Unless you’re from a galaxy far, far away, you know municipalities in the capital region dispose of sewage by pumping it out to sea.

Unless you’re from a galaxy far, far away, you know municipalities in the capital region dispose of sewage by pumping it out to sea. And you’ve probably heard that $780 million has been earmarked for a land-based treatment plant to halt this noxious practice.

But what most of us don’t realize is that even when the new plant is up and running, we’ll continue to dump raw sewage in the ocean — much less, to be sure, but still significant amounts.

The problem lies beneath our feet. There are more than 1,600 kilometres of sanitary sewers in Greater Victoria, and for various reasons, some of them leak like sieves.

Part of the blame attaches to aging infrastructure. In older areas of Victoria, sewer lines were laid down 100 years ago. These are often fragile clay pipes, buried in a common trench alongside storm drains.

When the sewer line decays, the result is cross-contamination. Basically, household waste leaks into the storm drain and ends up wherever that pipe empties — into local creeks and streams perhaps, or straight into the ocean. Either way, the results are ugly.

An area of Willows Beach in Oak Bay was closed to swimming in 2011 when a sewer line collapsed and the effluent leaked into a storm drain.

Some of the culprits are illegal suites, where amateur handymen did the plumbing and mistakenly routed sewage lines into storm drains. Cross-connections of this kind were a leading cause of pollution that overwhelmed the Gorge Waterway in the 1980s.

No one knows how many of these linkages exist, in part because new ones are constantly being created, and in part because owners of illegal suites are understandably close-mouthed when inspectors show up at their door.

In a few cases, municipal sewer lines were deliberately tied into storm drains. In years gone by, this was common practice in urban centres. Most cities, Victoria included, have instigated cleanup projects to remove the problem. But some of these combined sewers still survive in the Uplands area of Oak Bay.

Last, and most troubling, during periods of wet weather, sanitary sewers sometimes absorb rainwater. They’re not supposed to do that.

But when the pipes are old and fragile, it happens. An engineering study in James Bay three years ago provides an example of the potential magnitudes involved.

During a 24-hour downpour, as much as 400,000 litres of rainwater per hectare may flow into the sewage pipes beneath James Bay. Some experts suspect that is an overestimate. But whatever the precise figures are, enormous volumes of rainwater flood the sewers during storms.

The study found this extra pressure can overwhelm the system and cause overflows of human waste into the surrounding environment. Inevitably, some of that pollution reaches the ocean.

Local authorities, of course, are aware of all these issues. The Capital Regional District conducts tests every six months to look for contamination in storm drains.

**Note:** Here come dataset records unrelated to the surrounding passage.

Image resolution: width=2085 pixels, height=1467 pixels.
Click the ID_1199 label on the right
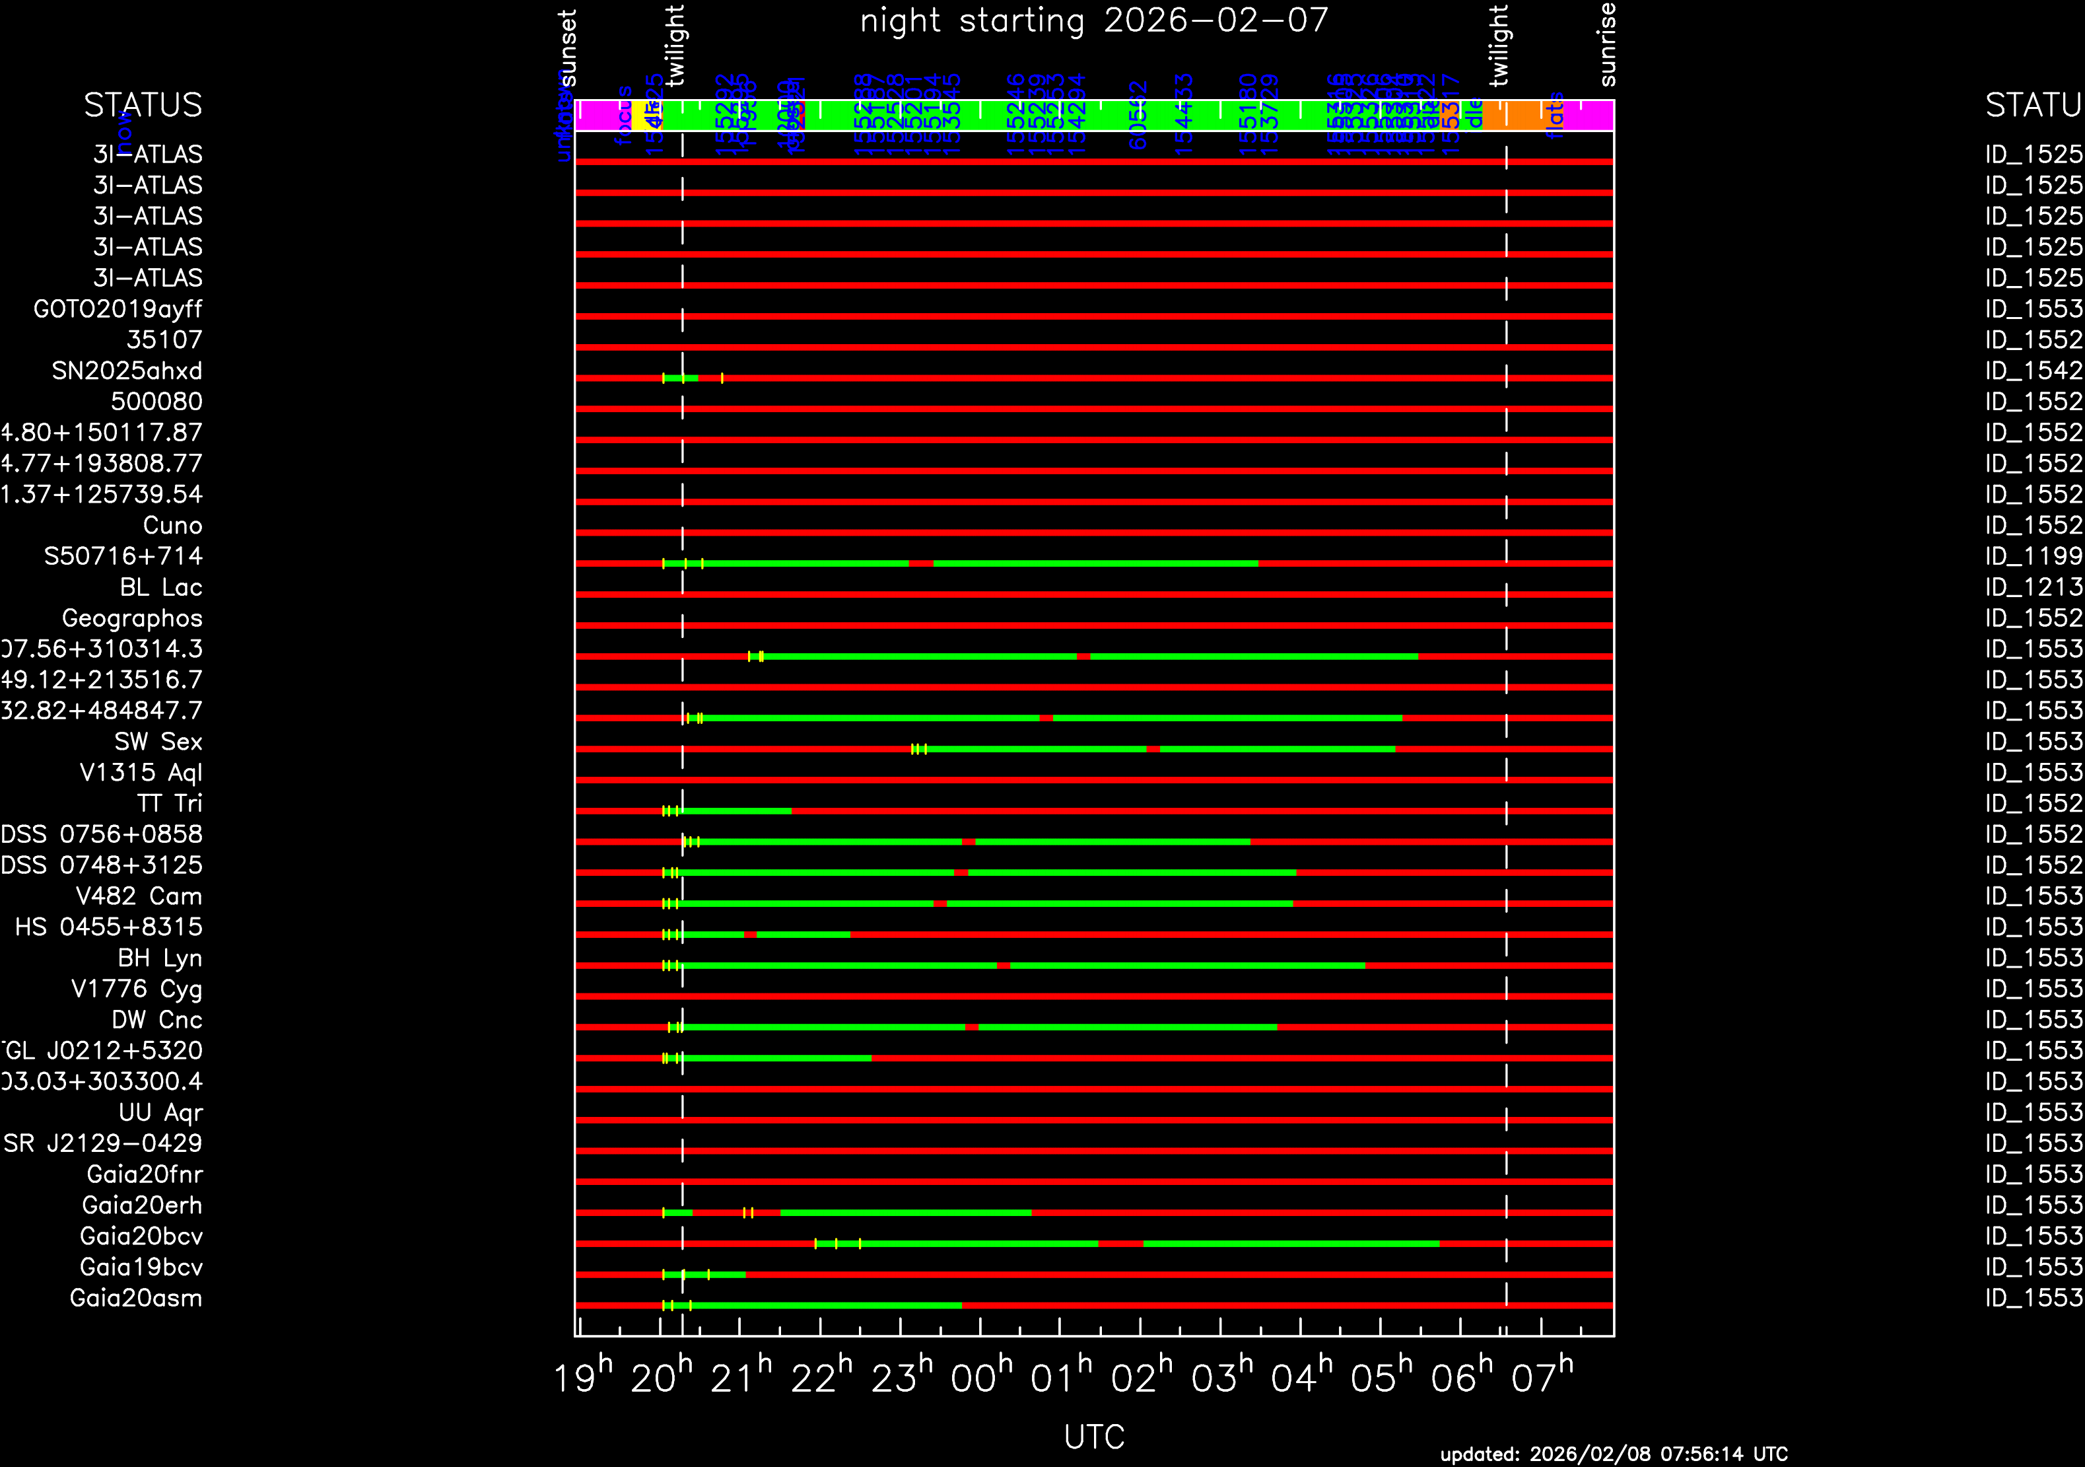(2033, 556)

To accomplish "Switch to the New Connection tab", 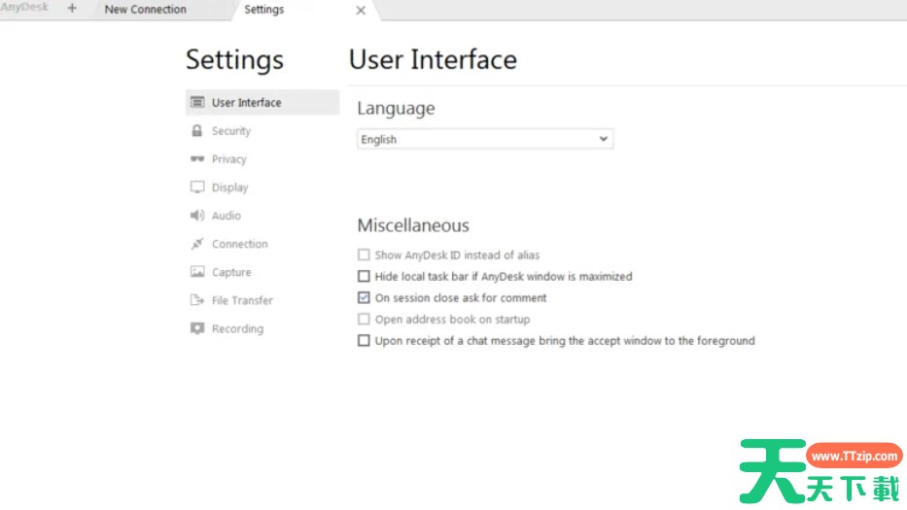I will [x=145, y=10].
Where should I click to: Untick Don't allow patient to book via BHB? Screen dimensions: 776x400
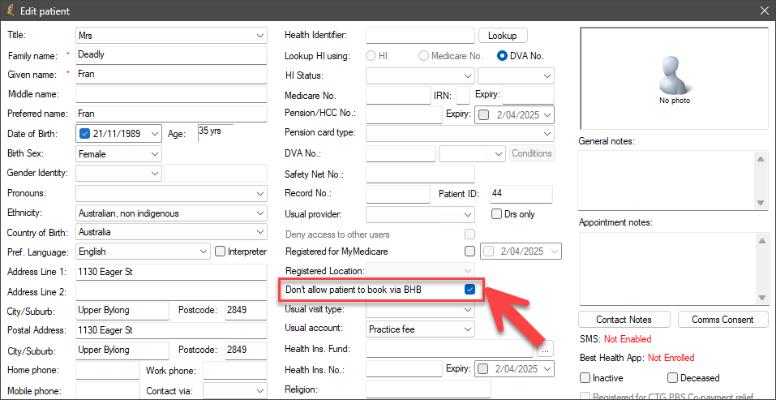click(469, 290)
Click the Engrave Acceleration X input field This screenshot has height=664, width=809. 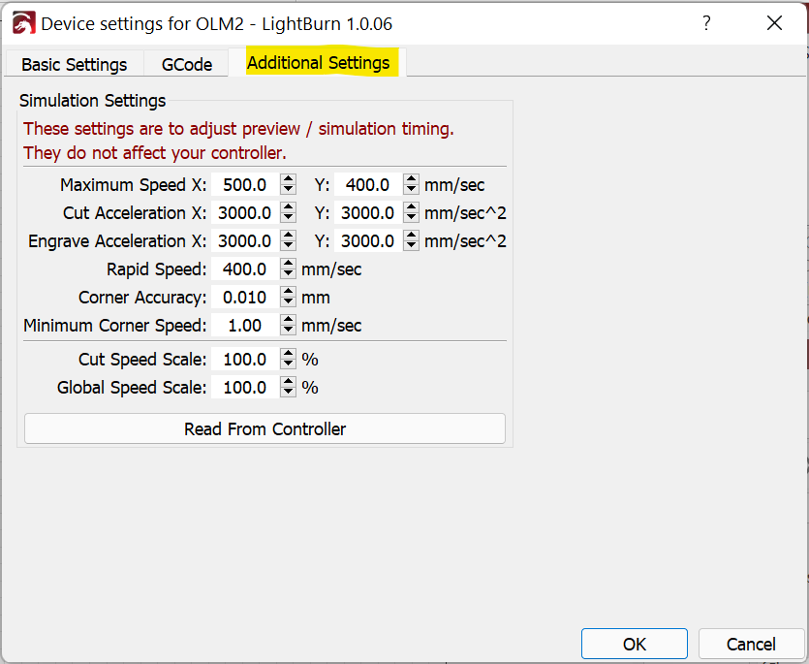point(245,241)
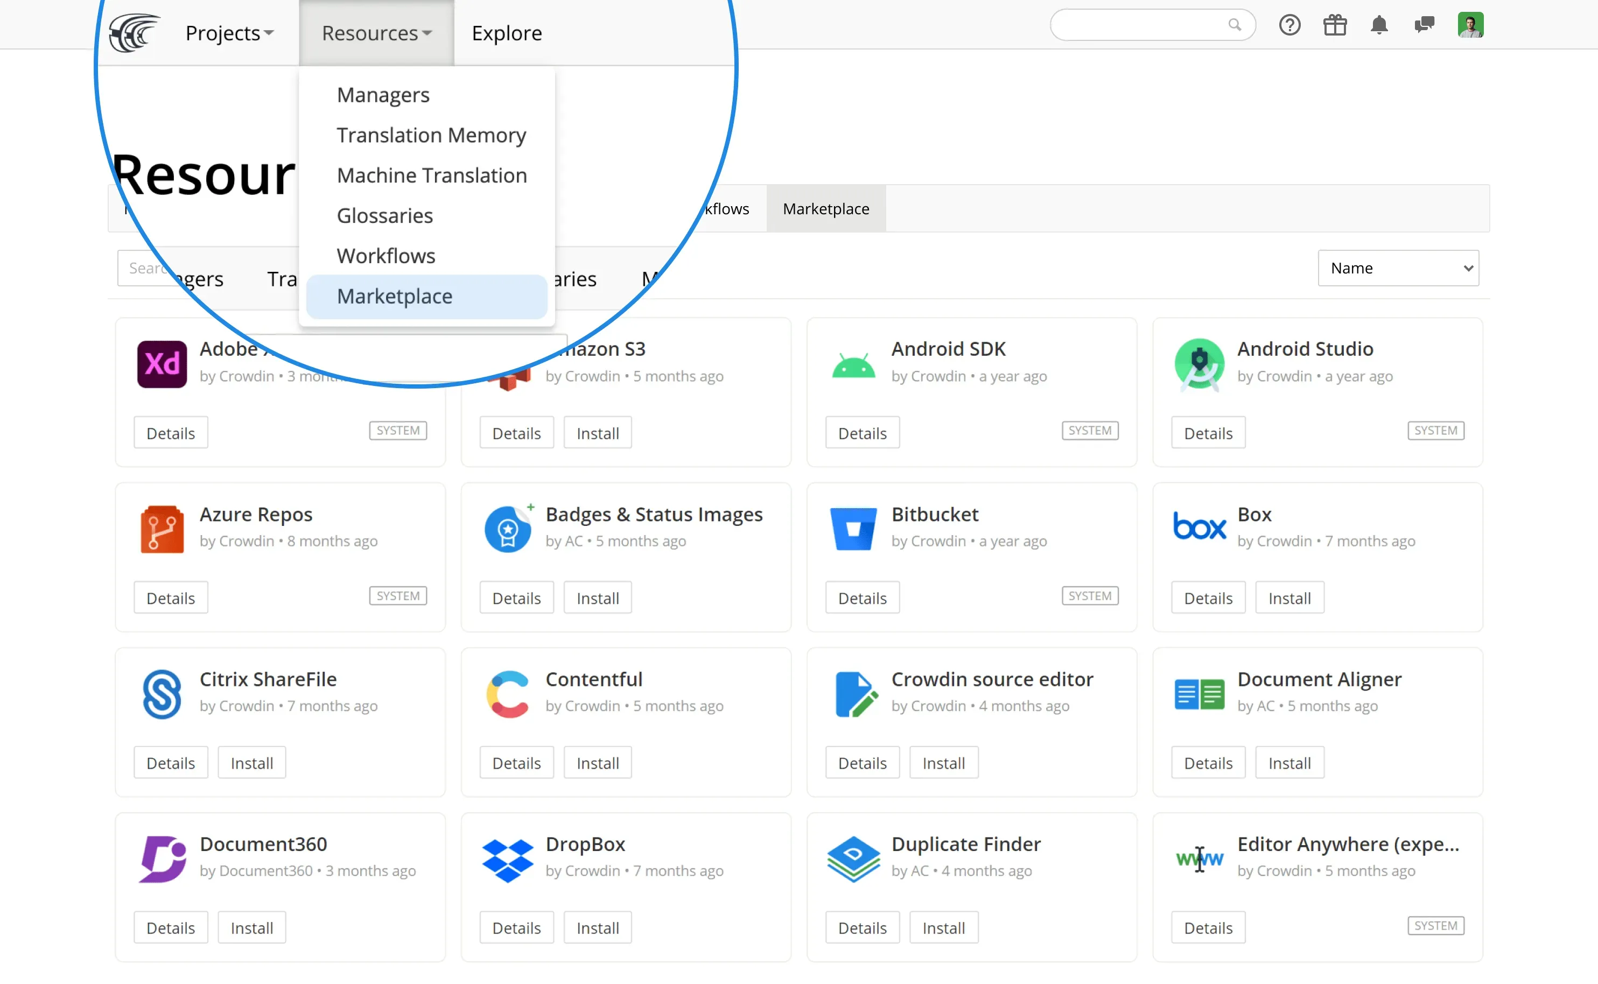Image resolution: width=1598 pixels, height=984 pixels.
Task: Install the Amazon S3 integration
Action: click(x=597, y=432)
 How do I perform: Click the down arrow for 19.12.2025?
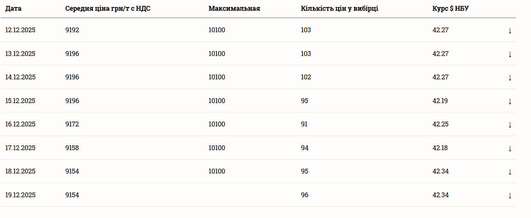click(x=510, y=195)
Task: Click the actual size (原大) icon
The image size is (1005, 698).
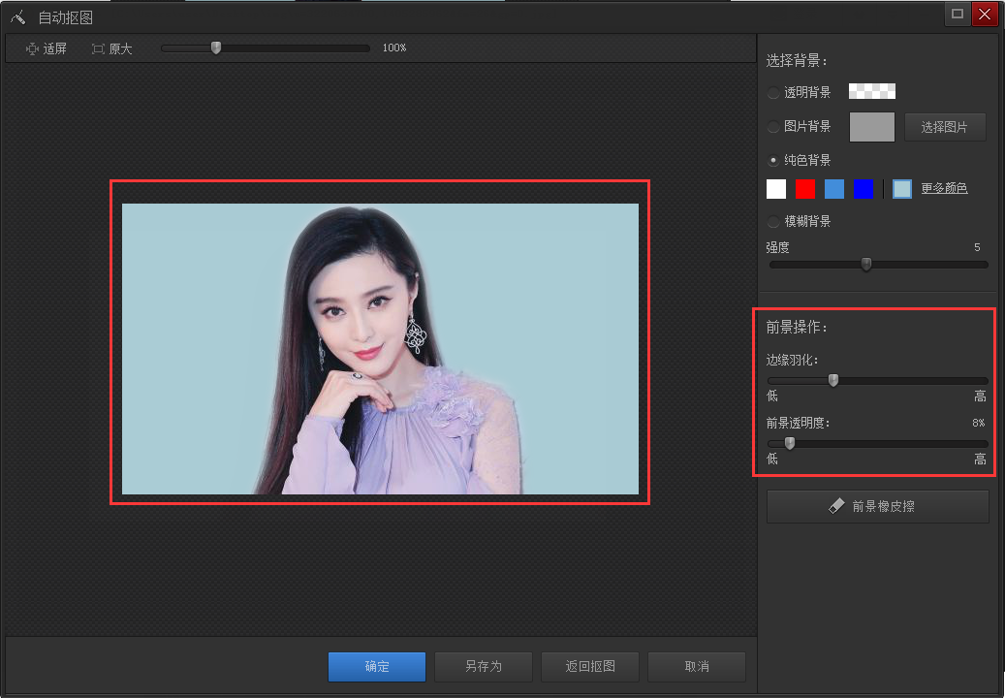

Aging infrastructure is slowly being replaced, and the new land-based treatment plant will relieve some of the pressure on overtaxed sewer lines.

And Victoria is by no means alone. Every city in the country, to a varying extent, suffers the same problem.

That said, progress is slow. There were 43 instances of high-rated contamination of storm drains in 2011. (“High-rated” means significant amounts of human waste were detected, and the risk of public contact was serious enough to warrant concern.) A year later there were 38 — not much of a reduction.

It would be frustrating (to put it mildly) if we spent $780 million and discovered later that we’re still polluting the ocean.

Build the new treatment plant, if you will. But if we really want to clean up our act, that is just a start.